The White Sox’s Yasmani Grandal celebrates his home run off Cardinals relief pitcher Roel Ramirez during the fifth inning Sunday.

Charles Rex Arbogast/AP

Four, off the floor.

The White Sox hit four consecutive home runs in the fifth inning of a 7-2 victory over the St. Louis Cardinals on Sunday at Guaranteed Rate Field, the second time in franchise history the feat has been achieved.

Say what you want about these up-and-down, hot-and-cold Sox. They’re never dull.

Yoan Moncada started the flurry with a three-run home run to right field, followed by Yasmani Grandal on a blast to right and home runs to left by Jose Abreu and Eloy Jimenez.

All four homers came against Cardinals right-hander Roel Ramirez, who made his major-league debut. Ramirez replaced Dakota Hudson to open the fifth with the Sox leading 1-0 on Jimenez’s RBI single in the first.

It was the 10th time in history a team hit four home runs in a row and the second time for the Sox, who also did it Aug. 14, 2008, against the Royals when Jim Thome, Paul Konerko, Alexei Ramirez and Juan Uribe all went deep at U.S. Cellular Field.

The Nationals’ Howie Kendrick, Trea Turner, Adam Eaton and Anthony Rendon hit consecutive dingers June 9 of last season against the Padres’ Craig Stammen.

The Sox’ offense had been quiet in the first two games of the series, getting three hits in each of its losses in a doubleheader sweep Saturday at the hands of the Cardinals, a team playing for the first time in 17 days. It only had two hits before exploding for six in the six-run fifth.

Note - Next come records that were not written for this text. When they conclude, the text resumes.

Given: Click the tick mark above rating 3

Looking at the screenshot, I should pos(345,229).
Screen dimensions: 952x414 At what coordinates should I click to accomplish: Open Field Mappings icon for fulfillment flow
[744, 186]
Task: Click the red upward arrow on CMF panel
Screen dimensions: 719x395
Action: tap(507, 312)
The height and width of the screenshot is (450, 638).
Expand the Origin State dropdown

“We needed something like that to kind of spark us,” manager Rick Renteria said.

It was the first homer of the season for Grandal, and Moncada was 0-for-12 in his last five games and 7-for-42 with two extra-base hits in his last 10 games.

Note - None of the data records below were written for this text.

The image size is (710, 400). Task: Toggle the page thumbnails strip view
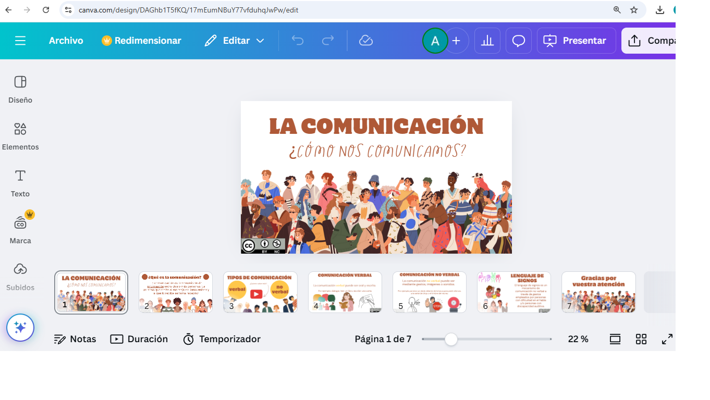(x=615, y=339)
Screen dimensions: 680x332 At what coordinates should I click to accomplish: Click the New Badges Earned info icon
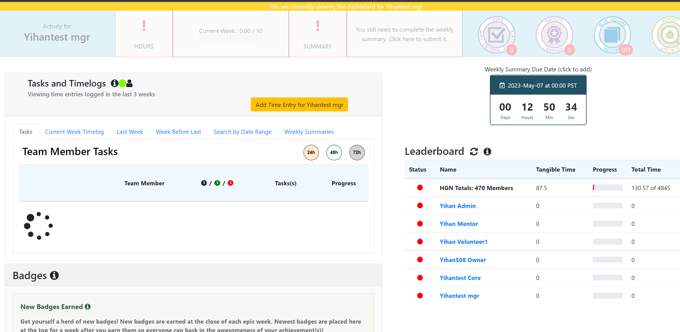88,307
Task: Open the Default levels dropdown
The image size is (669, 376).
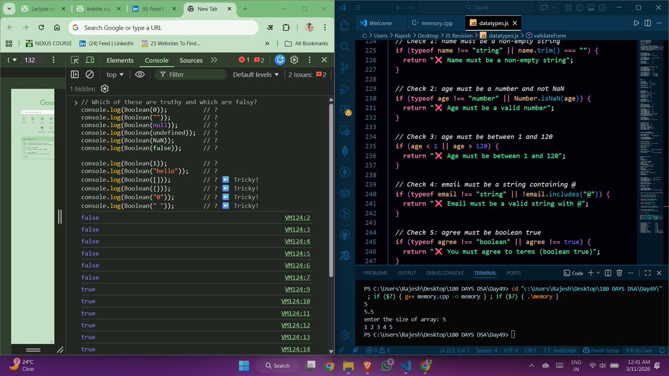Action: (x=255, y=75)
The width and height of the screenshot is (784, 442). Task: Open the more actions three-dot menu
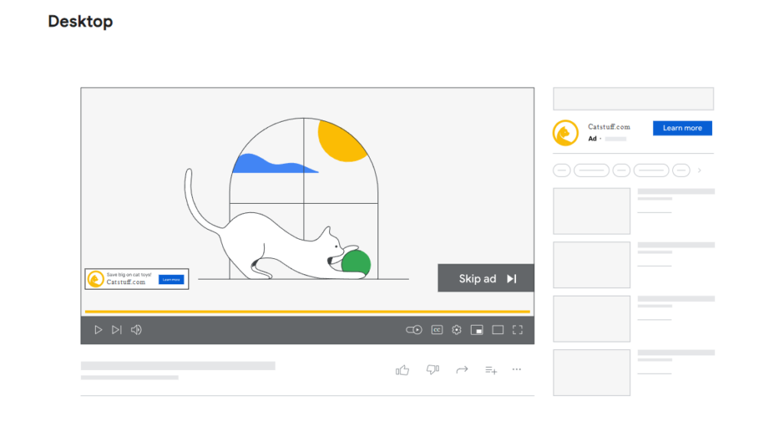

“Terrible,” is how Grandal, who signed a four-year, $68 million contract — the richest in franchise history — described his performance thus far. He’s batting .230 with 10 RBI.

“Hopefully the luck turns my way in the next few weeks and we get it rolling,” Grandal said. “As of right now, I’m still trying to figure out.”

Jimenez has homered four times in his last five games and leads the team with seven. Moncada and Abreu have four each.

“It’s always fun to do it back-to-back, or back-to-back-to-back-to-back, but when you’ve got four guys who are doing it in a row, no matter who it is, it becomes special,” Grandal said.

“It’s great to bounce back. A lot of guys took their at-bats deep and made Hudson work, made their bullpen work, and we were able to get to him and get ahead early and keep putting it on them.”

Moncada’s homer traveled 417 feet, Grandal’s 425 feet, Abreu’s 372 feet and Jimenez’ 402 feet, a 1,616-foot exhale for a team that didn’t want to fall to 10-12 and instead heads into a four-game home series against the Tigers at 11-11.

“The reason for that struggle was I lost my rhythm at the plate,” Moncada said through a translator. “I was feeling good, but I was out of sync with my swing.

“It was a tough day for us Saturday, but [Sunday] was a different day. We showed what we are capable of doing.”

No postgame pep talk from left-hander Dallas Keuchel (3-2, 3.07 ERA), who pitched 5‰ innings of two-run ball and hasn’t had a bad start yet, was needed after this one.

“As far as my [we’re going through the motion] comments [last Monday], that was just a matter of fact,” Keuchel said. “It wasn’t anything to fire the guys up or light a fire. That was what it was. I said what I felt, and life goes on. We’re doing all right.”